#### Material provided
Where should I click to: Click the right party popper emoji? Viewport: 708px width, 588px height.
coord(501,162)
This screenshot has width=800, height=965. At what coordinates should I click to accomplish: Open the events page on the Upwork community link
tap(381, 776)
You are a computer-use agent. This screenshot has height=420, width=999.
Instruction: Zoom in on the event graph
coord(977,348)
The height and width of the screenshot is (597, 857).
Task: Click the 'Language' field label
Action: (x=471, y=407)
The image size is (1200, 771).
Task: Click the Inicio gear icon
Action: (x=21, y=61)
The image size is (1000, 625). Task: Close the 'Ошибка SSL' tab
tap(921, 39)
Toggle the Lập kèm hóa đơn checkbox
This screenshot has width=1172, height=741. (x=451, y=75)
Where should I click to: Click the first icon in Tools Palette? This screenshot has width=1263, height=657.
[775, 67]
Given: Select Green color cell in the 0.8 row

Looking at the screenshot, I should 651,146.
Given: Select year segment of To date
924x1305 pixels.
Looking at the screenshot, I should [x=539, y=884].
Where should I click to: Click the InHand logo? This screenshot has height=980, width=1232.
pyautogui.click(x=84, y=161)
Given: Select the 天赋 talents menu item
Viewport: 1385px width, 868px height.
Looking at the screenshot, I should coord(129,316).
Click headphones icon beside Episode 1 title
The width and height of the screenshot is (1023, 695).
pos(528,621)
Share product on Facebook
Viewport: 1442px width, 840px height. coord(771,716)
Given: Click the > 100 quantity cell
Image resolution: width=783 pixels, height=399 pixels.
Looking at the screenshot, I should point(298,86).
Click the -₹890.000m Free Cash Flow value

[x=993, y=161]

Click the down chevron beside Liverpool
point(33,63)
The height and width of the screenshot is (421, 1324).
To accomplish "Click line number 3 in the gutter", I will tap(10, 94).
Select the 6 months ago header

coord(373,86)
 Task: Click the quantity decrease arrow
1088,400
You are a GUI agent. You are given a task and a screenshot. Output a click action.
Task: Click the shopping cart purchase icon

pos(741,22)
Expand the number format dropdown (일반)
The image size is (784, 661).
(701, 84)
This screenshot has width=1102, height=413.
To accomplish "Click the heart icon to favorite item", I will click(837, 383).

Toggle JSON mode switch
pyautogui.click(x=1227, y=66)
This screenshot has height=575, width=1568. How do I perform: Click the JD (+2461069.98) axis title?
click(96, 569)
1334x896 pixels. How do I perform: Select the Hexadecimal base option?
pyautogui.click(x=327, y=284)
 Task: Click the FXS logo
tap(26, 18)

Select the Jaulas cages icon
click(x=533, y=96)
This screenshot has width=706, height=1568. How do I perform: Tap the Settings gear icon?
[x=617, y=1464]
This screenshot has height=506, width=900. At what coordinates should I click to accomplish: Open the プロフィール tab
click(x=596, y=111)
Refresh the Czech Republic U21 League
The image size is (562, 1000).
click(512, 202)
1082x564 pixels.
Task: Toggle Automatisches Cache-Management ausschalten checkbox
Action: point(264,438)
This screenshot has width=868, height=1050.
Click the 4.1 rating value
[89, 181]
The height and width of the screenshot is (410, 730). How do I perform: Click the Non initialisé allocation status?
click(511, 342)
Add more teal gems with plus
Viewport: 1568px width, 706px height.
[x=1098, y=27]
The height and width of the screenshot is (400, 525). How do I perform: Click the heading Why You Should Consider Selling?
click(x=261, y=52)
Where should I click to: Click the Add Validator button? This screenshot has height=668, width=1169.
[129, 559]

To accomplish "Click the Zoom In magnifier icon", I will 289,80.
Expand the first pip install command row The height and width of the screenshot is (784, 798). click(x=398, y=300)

#### What you will do
Copy every line above without changes.

#### Response area
Where should I click to: Click the right party popper emoji? Viewport: 708px width, 588px height.
coord(501,162)
This screenshot has width=800, height=965. At what coordinates should I click to accomplish: Open the events page on the Upwork community link
tap(381, 776)
You are a computer-use agent. This screenshot has height=420, width=999.
Instruction: Zoom in on the event graph
coord(977,348)
The height and width of the screenshot is (597, 857).
Task: Click the 'Language' field label
Action: (x=471, y=407)
The image size is (1200, 771).
Task: Click the Inicio gear icon
Action: (x=21, y=61)
The image size is (1000, 625). Task: Close the 'Ошибка SSL' tab
tap(921, 39)
Toggle the Lập kèm hóa đơn checkbox
This screenshot has width=1172, height=741. (x=451, y=75)
Where should I click to: Click the first icon in Tools Palette? This screenshot has width=1263, height=657.
[775, 67]
Given: Select Green color cell in the 0.8 row

Looking at the screenshot, I should 651,146.
Given: Select year segment of To date
924x1305 pixels.
Looking at the screenshot, I should [x=539, y=884].
Where should I click to: Click the InHand logo? This screenshot has height=980, width=1232.
pyautogui.click(x=84, y=161)
Given: Select the 天赋 talents menu item
Viewport: 1385px width, 868px height.
Looking at the screenshot, I should coord(129,316).
Click headphones icon beside Episode 1 title
The width and height of the screenshot is (1023, 695).
pos(528,621)
Share product on Facebook
Viewport: 1442px width, 840px height. coord(771,716)
Given: Click the > 100 quantity cell
Image resolution: width=783 pixels, height=399 pixels.
Looking at the screenshot, I should point(298,86).
Click the -₹890.000m Free Cash Flow value

[x=993, y=161]

Click the down chevron beside Liverpool
point(33,63)
The height and width of the screenshot is (421, 1324).
To accomplish "Click line number 3 in the gutter", I will tap(10, 94).
Select the 6 months ago header

coord(373,86)
 Task: Click the quantity decrease arrow
1088,400
You are a GUI agent. You are given a task and a screenshot. Output a click action.
Task: Click the shopping cart purchase icon

pos(741,22)
Expand the number format dropdown (일반)
The image size is (784, 661).
(701, 84)
This screenshot has width=1102, height=413.
To accomplish "Click the heart icon to favorite item", I will click(837, 383).

Toggle JSON mode switch
pyautogui.click(x=1227, y=66)
This screenshot has height=575, width=1568. How do I perform: Click the JD (+2461069.98) axis title?
click(96, 569)
1334x896 pixels. How do I perform: Select the Hexadecimal base option?
pyautogui.click(x=327, y=284)
 Task: Click the FXS logo
tap(26, 18)

Select the Jaulas cages icon
click(x=533, y=96)
This screenshot has width=706, height=1568. How do I perform: Tap the Settings gear icon?
[x=617, y=1464]
This screenshot has height=506, width=900. At what coordinates should I click to accomplish: Open the プロフィール tab
click(x=596, y=111)
Refresh the Czech Republic U21 League
The image size is (562, 1000).
click(512, 202)
1082x564 pixels.
Task: Toggle Automatisches Cache-Management ausschalten checkbox
Action: point(264,438)
This screenshot has width=868, height=1050.
Click the 4.1 rating value
[89, 181]
The height and width of the screenshot is (410, 730). How do I perform: Click the Non initialisé allocation status?
click(511, 342)
Add more teal gems with plus
Viewport: 1568px width, 706px height.
[x=1098, y=27]
The height and width of the screenshot is (400, 525). How do I perform: Click the heading Why You Should Consider Selling?
click(x=261, y=52)
Where should I click to: Click the Add Validator button? This screenshot has height=668, width=1169.
[129, 559]

To accomplish "Click the Zoom In magnifier icon", I will 289,80.
Expand the first pip install command row The height and width of the screenshot is (784, 798). click(x=398, y=300)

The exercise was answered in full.